PublishPress Revisions for WordPress is vulnerable to a critical Blind SQL Injection attack, which could allow attackers to extract sensitive data from the site's database.

The vulnerability is a Blind SQL Injection resulting from improper neutralization of user-supplied input used in SQL queries. An attacker can use specially crafted payloads to query the database indirectly, potentially identifying as an unauthenticated or low-privileged user depending on the revisionary access configuration.

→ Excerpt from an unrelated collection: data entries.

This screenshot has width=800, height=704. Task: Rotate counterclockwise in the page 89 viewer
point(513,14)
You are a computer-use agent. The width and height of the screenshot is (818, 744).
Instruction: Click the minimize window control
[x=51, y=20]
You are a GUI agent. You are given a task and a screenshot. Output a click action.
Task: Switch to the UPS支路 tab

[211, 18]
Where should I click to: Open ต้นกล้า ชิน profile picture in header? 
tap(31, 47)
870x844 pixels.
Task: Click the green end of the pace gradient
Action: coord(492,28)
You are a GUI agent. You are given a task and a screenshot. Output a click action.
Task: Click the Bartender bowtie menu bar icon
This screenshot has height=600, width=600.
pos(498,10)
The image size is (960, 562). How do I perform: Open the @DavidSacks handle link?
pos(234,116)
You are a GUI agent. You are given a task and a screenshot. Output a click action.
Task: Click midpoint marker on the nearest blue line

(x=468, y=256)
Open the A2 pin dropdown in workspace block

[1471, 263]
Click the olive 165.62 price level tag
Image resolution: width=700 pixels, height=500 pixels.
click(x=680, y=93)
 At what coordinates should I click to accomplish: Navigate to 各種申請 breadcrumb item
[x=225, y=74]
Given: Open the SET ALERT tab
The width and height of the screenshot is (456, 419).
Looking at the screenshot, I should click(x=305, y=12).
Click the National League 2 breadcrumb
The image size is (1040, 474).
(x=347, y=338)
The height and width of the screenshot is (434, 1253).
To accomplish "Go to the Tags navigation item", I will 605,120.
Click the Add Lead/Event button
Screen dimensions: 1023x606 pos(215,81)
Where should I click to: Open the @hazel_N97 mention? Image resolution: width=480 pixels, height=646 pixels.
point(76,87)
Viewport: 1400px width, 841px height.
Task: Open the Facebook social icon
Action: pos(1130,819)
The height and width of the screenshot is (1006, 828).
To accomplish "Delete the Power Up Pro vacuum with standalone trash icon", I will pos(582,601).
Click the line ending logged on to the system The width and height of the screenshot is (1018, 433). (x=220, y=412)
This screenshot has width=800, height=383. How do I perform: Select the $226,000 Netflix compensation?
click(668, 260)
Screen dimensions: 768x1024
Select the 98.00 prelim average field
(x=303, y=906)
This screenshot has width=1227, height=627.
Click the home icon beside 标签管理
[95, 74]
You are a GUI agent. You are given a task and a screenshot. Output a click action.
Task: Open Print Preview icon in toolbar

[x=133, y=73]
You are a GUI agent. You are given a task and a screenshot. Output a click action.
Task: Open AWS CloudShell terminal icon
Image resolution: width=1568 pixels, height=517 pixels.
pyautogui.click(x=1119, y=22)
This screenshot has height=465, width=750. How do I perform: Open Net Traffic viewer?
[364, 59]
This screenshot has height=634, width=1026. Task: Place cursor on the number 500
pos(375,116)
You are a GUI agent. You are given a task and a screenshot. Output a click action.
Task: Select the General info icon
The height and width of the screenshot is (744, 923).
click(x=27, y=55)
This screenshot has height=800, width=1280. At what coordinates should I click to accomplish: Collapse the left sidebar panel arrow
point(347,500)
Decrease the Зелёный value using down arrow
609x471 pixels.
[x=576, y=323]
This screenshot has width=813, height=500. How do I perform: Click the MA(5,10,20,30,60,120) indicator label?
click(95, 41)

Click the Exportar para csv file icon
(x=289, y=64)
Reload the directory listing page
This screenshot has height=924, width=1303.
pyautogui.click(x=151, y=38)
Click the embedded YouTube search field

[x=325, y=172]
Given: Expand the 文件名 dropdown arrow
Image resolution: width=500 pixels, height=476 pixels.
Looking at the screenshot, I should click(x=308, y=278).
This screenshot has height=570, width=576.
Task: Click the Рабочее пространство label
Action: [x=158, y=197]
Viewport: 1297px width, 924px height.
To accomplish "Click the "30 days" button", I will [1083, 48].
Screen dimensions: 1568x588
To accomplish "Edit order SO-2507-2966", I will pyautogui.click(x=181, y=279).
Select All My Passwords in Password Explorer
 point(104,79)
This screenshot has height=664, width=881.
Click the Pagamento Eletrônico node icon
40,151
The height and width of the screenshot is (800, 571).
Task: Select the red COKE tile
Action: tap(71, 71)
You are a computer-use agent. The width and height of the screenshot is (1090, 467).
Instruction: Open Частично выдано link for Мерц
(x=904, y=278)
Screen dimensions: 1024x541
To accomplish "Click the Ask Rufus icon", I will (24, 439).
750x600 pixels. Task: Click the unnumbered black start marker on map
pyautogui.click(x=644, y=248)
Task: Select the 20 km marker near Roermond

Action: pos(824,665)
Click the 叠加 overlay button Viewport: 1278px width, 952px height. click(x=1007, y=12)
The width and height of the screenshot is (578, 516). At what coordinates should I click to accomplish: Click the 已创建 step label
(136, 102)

Successful exploitation can lead to the unauthorized disclosure of sensitive information, including user credentials, site configurations, and proprietary content. SQL injection is a high-impact flaw that can lead to complete database compromise. The CVSS score of 9.3 highlights the severe risk to data confidentiality and integrity.

Immediate Action: Update the PublishPress Revisions plugin to the latest available version (greater than 3.7.23) to apply the necessary input sanitization fixes.

Proactive Monitoring: Monitor web server logs for suspicious URL parameters containing SQL keywords such as UNION, SELECT, SLEEP(), or AND/OR logic patterns.

Compensating Controls: Deploy a Web Application Firewall (WAF) with generic SQL injection protection rules to block malicious payloads before they reach the WordPress application.

Public Exploit Available: No

SQL injection remains one of the most dangerous web vulnerabilities. We recommend an immediate update to the latest version of PublishPress Revisions. Additionally, ensure that the database user for WordPress follows the principle of least privilege to limit the scope of any potential injection.